41% of US homes for sale are being reduced in price as Black Friday approaches

Nearly 41.2% of active listings for single-family homes include price reductions. The average discount is 4%, which equates to approximately $17,230 off the typical list price of $427,900.
Homes spend an average of 77 days on the market and 10.2% of homes are relisted – a sign that deals are falling through or sellers are testing lower prices.
In most metropolitan areas, the typical discount is between $10,000 and $25,000.
Where discounts are deep – and superficial
Austin ranks high with 52.5% of listings marked down, with an average discount of $22,236.
In Pittsburgh, 47.2% of listed homes saw cuts, with an average downgrade of $13,346, while New Orleans recorded a 40.5% downgrade rate with an average downgrade of $13,361.
Indianapolis has the highest markdown rate in the country at 56.3%, which contradicts assumptions about the stability of the bargain market.
More affordable markets are mixed. St. Louis has a relatively low reduction rate of 39.9%, but Louisville, Kentucky and Indianapolis do not follow this trend.
What awaits us for 2026?
The next three months – a period that typically sees lower buyer traffic – is expected to bring more price cuts.
HousingWire Data’s 12-week trend analysis shows stable markdown activity, consistent markdown size and inventory swings between 2.2 and 2.9 months at the current sales pace.

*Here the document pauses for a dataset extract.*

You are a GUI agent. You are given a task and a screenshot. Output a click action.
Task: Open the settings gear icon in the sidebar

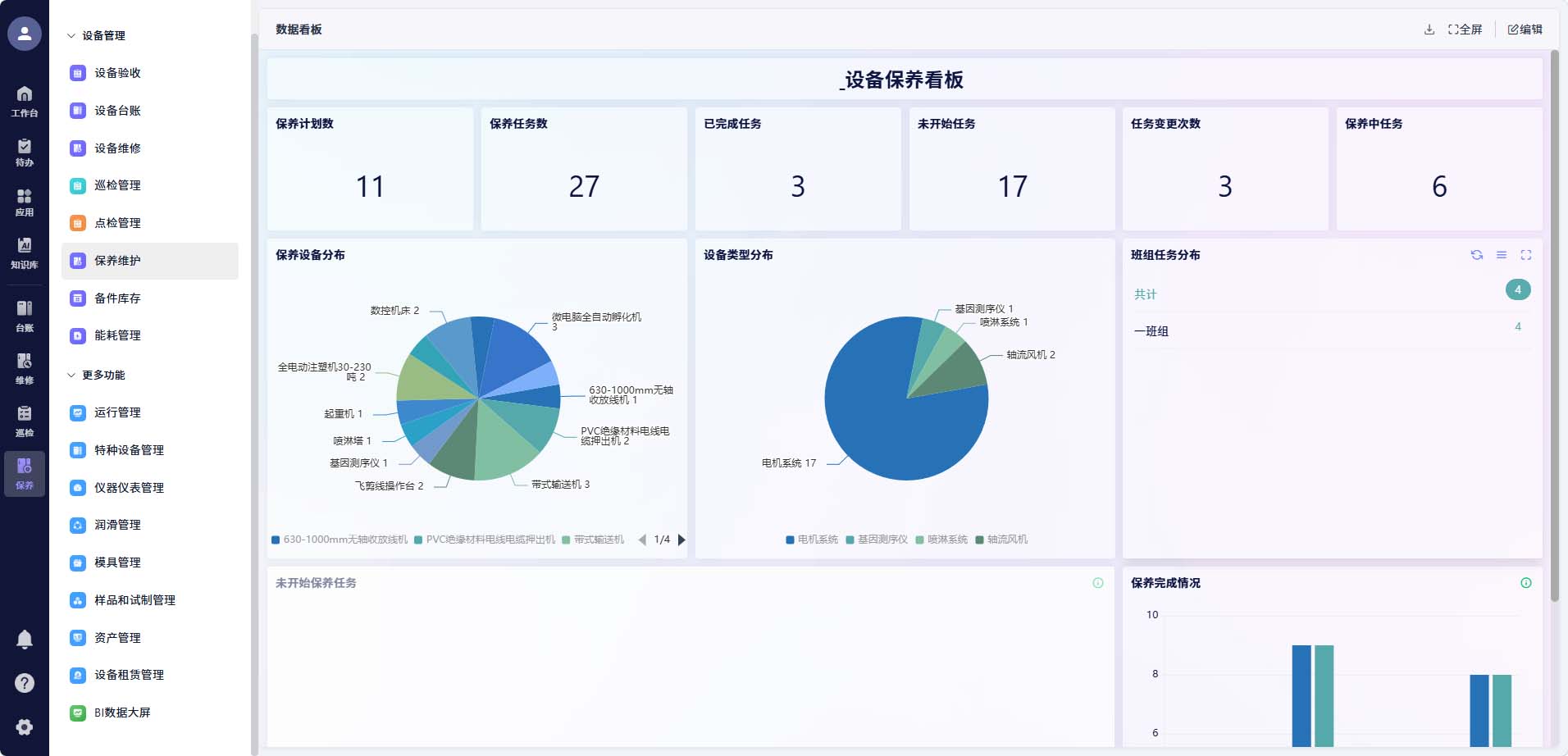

Based on these patterns, three likely scenarios are presented:
Base case: probability 60%
• Price reduction percentages: 42% to 44%
• Median size of cut: 4.2% to 4.5%
• Typical cuts, in dollars: $18,000 to $20,000
• Market days: 80 to 85
Winter delay scenario – 25% probability
• Price reduction percentages: 45% to 48%
• Median size of incision: 4.5% to 5%
• Typical cuts, in dollars: $20,000 to $25,000
• Market days: 85 to 95
Market Acceleration Scenario: 15% Probability
• Price reduction percentages: 38% to 40%
• Median size of cut: 3.5% to 4.0%
• Typical cuts, in dollars; $15,000 to $18,000
• Market days: 70 to 75
Metro Outlook
High-pressure markets are expected to remain under pressure on discounts:
• Austin: reduction rate from 54% to 57%; typical cuts from $23,000 to $26,000
• Indianapolis: reduction from 57% to 60%; cuts from $14,000 to $16,000
• Denver: reduction rate from 54% to 56%; cuts from $25,000 to $28,000
More resilient markets may see stable or improving conditions:
• Springfield, Missouri: reduction from 25% to 28%; cuts from $12,000 to $14,000
• San Jose: reduction from 26% to 29%; cuts from $85,000 to $95,000
• New York City: reduction rate from 29% to 32%; cuts from $38,000 to $42,000
Seasonal factors – which typically cause a 15 to 20% increase in price reductions – play their usual role.
Inventories remain tight at 2.7 months, interest rates keep buyers picky and regional economic conditions continue to vary.
Still, most sellers retain enough equity to lower prices again if necessary.